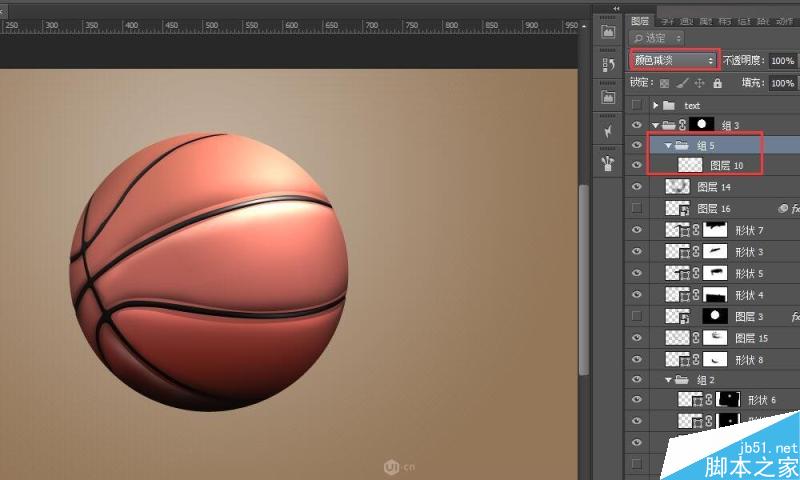Click the lock all padlock icon
The height and width of the screenshot is (480, 800).
tap(717, 83)
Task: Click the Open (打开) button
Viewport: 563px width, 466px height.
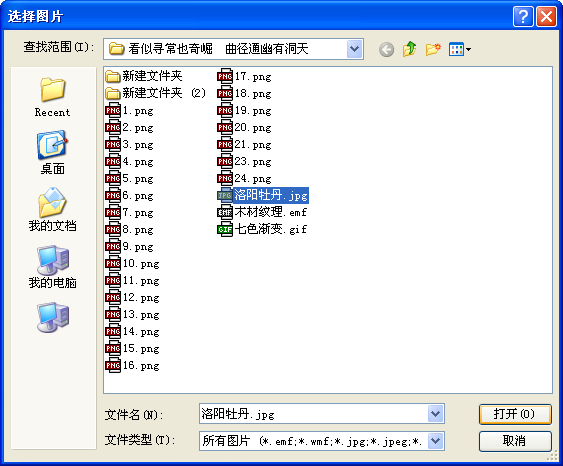Action: (515, 414)
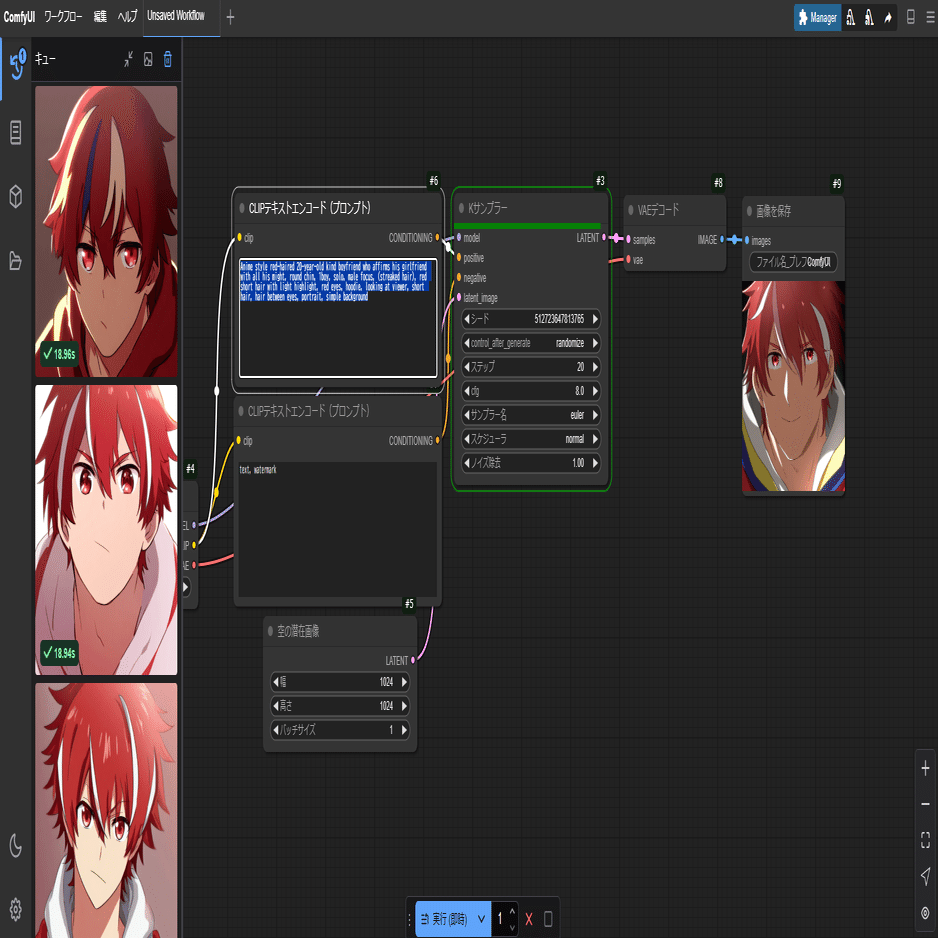Open the queue history sidebar icon

[x=16, y=62]
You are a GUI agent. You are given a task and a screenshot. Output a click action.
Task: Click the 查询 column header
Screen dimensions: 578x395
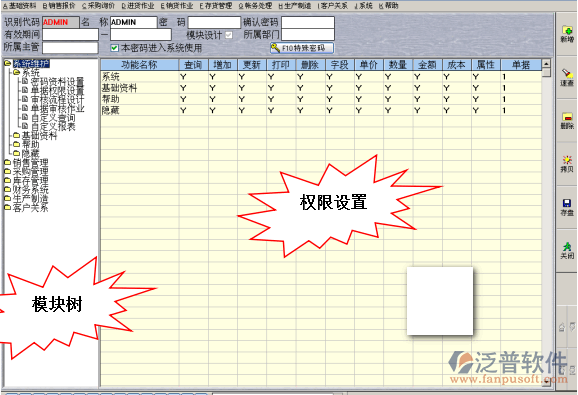194,65
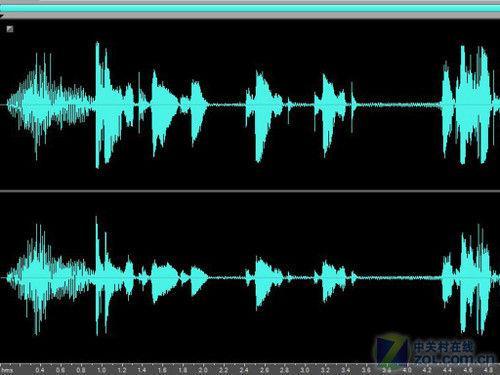Screen dimensions: 500x375
Task: Click the cyan zoom bar above the waveform
Action: [250, 8]
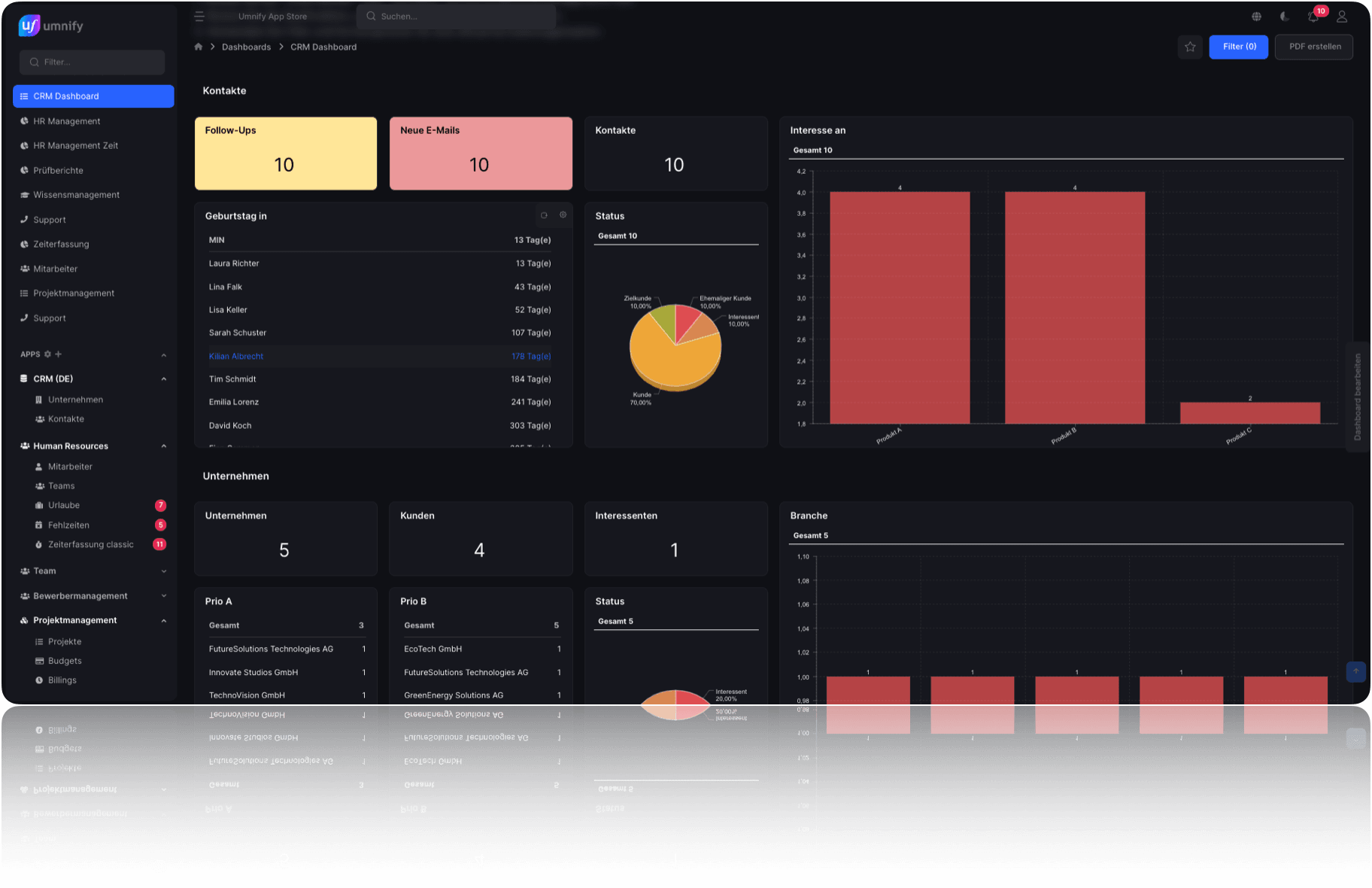
Task: Expand the Team section
Action: coord(163,571)
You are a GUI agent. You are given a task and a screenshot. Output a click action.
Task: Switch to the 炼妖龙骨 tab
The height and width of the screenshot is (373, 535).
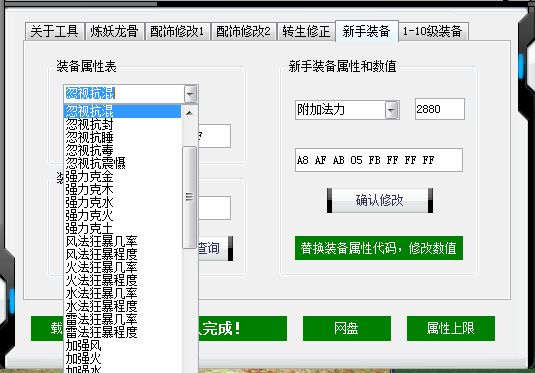click(114, 32)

*What to do*.
Every line from the line containing "The height and width of the screenshot is (373, 535)." through the last line above is to be printed exactly. Pictures are not copied.

*Written answer*.
The height and width of the screenshot is (373, 535).
click(114, 32)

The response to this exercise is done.